My day at work

This year I’m working at Caritas’s Saint AugustineCenter where we take care of adults with disabilities. They live with their families and come to us over the day. I have been working here for ten months and I stay for a few more weeks.

Our working day starts at 8:20 when my volunteer colleague, Teresa, and I leave the house for work. In the morning, all of the colleagues are gathering together in the kitchen for a coffee or tea while discussing their daily tasks. The clients arrive around this time, too, and they go to their groups` rooms. There are three groups, each consists of eight people approximately, but not everyone is present all the time. Teresa and I are talking to the pedagogues, and we join the group where the most help is needed.

At about 8:40 we join the groups and start some quite activities with people. The groups are sorted by their skills, so the first group it’s more about playing games, learning about animals, colors, numbers or letters. In the second group most people can read and write, or they are learning it, and they also do some easy math. This is what they usually do in the morning. In the third group the morning time is used for quiet reading. In all of the groups they do some crafts like sewing, drawing or painting.

Around 9:30 the groups do some reflecting circles, sometimes together or separately in the rooms. We talk about how we feel at the moment, what we did yesterday and what are we going to do today. Additionally, all the groups have their own rituals like praying, singing or reading out encouraging cards.

10:00 it’s breakfast time. Everyone washes their hands and prepares the meal. Teresa and I are storing some things in the kitchen, so that we can prepare some porridge for ourselves. After a short prayer-song we have an hour for eating, drinking and chatting. It’s always a really relaxing time and opportunity to talk to the colleagues or plan the rest of the day. After breakfast it’s time to clean the eating area. Everyone helps with sweeping and mopping the floor and one or two people get the task of cleaning the counter and drying the dishes in the kitchen.

The rest of the day is not bound to a strict routine. There are a lot of possibilities on how we can spend our time, so here are only a few of them. Several times a week one can join a music-therapy and two days a week clients can work with a physiotherapist who comes to the house. Around these set dates we can plan our program as we like it. Since there is a sports room, one opportunity would be to do some gymnastics or to play with a ball. We can also go to the music room to play on the keyboard or with the other instruments. When the weather is nice, we like to go outside in the courtyard or to a nearby park for some playing or walking. Sometimes we decide to visit the church next door. Quite often we come up with some activities in the house like cleaning or some craft projects in groups. Once a week, every group gets the chance to cook and have a meal together. In case there is some time left, we can spend it in groups, working on the same tasks like in the morning.

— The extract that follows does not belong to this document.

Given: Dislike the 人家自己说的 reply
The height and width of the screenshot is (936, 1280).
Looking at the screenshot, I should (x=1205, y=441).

Once a week Teresa and I are holding a German lesson for those who are able to participate. We agree on a topic and find ten words we want to teach. One of us prepares something to visualise the words. These can be cards with pictures or a bigger drawing with relevant things on it. Most of the time, we prepare some cards with written words, so that we can match them with pictures. Additionally, we prepare a worksheet for the end of the lesson. At the beginning of the lessons, we work with the cards or pictures to remember the words as well as possible. Then we continue with some kind of game, in order to learn them even better and for fun. The last task is usually the worksheet and colouring the pictures on it for those who finish early. I enjoy these lessons a lot, because they free me to get creative and to decide, how to do them.

Since there are many people at the Center, there is a birthday to celebrate all the time. We come together around the tables where we usually have our breakfast and everyone congratulates the birthday person. A few people can play the piano and we sing a birthday song. After that it’s time for the cake and we spend some time dancing to the music.

Our working day ends at 14:30, and the clients get picked up by their families. We get them all ready to leave and when they are gone, the workday is over, so Teresa and I are going home.